# Start of DATASET RECORDS
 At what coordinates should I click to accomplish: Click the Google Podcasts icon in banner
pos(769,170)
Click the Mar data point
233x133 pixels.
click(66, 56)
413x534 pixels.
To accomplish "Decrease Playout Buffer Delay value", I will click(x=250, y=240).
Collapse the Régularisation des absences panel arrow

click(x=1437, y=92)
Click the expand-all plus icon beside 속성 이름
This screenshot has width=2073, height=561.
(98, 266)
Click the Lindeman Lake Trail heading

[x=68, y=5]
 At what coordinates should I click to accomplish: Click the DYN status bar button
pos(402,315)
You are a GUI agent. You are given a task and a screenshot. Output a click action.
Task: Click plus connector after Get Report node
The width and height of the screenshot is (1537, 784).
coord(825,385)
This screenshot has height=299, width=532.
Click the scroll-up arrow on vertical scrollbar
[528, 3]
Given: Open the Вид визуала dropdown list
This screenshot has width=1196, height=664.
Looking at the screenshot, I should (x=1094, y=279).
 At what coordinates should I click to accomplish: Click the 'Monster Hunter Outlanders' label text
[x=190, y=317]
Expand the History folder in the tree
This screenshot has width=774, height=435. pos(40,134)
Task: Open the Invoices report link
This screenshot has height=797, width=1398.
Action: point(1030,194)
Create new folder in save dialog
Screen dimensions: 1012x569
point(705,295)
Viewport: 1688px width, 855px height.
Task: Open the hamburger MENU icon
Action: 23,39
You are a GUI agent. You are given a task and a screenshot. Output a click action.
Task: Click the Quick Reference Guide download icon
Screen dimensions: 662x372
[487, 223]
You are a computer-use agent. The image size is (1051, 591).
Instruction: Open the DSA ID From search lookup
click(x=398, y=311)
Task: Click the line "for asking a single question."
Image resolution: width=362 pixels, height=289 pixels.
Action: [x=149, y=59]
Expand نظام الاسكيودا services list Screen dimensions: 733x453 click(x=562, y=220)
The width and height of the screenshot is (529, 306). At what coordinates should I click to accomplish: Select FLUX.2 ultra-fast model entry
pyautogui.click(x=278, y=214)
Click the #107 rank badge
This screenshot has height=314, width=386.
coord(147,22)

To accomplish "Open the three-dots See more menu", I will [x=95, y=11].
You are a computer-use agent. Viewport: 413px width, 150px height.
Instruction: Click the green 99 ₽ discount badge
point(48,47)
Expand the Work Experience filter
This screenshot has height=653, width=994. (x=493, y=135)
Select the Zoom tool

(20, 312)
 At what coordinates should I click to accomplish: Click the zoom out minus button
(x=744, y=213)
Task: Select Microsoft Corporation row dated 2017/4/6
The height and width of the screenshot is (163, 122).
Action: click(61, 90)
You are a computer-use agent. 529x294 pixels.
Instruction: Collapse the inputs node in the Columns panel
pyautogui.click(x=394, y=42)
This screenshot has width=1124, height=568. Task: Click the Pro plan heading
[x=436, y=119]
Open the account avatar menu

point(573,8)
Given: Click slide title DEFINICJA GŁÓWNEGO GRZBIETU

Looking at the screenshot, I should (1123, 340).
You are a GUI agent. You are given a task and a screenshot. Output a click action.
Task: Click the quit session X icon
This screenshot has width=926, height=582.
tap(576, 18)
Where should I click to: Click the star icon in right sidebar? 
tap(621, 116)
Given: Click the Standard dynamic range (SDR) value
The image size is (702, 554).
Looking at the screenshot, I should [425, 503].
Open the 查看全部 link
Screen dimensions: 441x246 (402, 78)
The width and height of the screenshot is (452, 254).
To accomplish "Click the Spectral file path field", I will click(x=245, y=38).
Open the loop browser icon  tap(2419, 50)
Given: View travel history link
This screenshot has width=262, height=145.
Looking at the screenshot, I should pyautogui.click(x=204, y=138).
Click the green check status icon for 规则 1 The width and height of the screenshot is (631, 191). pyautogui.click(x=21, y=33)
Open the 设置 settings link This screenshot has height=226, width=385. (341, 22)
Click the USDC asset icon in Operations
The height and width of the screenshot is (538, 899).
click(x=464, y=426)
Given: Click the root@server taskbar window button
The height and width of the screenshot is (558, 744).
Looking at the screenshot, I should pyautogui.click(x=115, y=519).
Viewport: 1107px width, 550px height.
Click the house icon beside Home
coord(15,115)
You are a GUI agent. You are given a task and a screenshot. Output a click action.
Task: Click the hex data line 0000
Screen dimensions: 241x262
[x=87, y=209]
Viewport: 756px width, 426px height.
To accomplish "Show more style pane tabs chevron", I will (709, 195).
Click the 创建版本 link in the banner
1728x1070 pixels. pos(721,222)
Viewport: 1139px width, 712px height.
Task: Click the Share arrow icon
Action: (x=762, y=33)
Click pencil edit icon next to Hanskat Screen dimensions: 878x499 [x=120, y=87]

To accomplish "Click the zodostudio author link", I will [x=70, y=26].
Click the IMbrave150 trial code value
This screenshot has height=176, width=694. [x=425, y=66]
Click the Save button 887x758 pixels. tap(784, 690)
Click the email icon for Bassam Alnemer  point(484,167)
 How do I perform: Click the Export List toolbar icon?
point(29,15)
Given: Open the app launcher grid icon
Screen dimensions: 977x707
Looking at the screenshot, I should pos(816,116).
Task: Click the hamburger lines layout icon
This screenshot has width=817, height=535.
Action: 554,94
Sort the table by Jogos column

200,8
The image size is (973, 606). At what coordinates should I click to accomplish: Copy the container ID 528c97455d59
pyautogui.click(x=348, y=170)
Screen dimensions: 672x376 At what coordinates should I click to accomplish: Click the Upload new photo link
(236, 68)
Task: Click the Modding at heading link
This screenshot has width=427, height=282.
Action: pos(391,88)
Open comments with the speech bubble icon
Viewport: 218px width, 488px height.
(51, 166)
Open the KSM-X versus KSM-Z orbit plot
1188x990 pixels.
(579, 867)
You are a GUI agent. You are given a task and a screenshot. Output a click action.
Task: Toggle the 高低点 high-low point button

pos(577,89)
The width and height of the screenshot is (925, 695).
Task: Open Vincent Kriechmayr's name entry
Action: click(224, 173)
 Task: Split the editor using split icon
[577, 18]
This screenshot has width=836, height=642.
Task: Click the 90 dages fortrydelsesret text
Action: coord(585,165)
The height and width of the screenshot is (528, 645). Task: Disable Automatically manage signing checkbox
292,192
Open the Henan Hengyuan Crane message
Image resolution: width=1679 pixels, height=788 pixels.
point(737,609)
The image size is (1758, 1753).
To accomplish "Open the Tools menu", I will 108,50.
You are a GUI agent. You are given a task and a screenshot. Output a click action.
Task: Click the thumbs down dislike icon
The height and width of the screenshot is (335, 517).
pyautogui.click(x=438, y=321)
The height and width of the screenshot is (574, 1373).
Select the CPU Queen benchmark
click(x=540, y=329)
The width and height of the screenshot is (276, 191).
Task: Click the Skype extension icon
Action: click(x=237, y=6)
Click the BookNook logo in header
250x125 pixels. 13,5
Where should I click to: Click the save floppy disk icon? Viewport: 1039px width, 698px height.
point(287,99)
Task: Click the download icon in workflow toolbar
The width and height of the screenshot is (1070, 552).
# End of DATASET RECORDS
> **SHORT TASK**
Rewrite the items starting at the line containing "At what coordinates should I click to accomplish: Click the zoom" and ending at the line containing "point(573,8)", replacing "Pro plan" with "Team plan" and keeping everything else the same.

> **TASK RESPONSE**
 At what coordinates should I click to accomplish: Click the zoom out minus button
(x=744, y=213)
Task: Select Microsoft Corporation row dated 2017/4/6
The height and width of the screenshot is (163, 122).
Action: click(61, 90)
You are a computer-use agent. 529x294 pixels.
Instruction: Collapse the inputs node in the Columns panel
pyautogui.click(x=394, y=42)
This screenshot has width=1124, height=568. Task: Click the Team plan heading
[x=436, y=119]
Open the account avatar menu

point(573,8)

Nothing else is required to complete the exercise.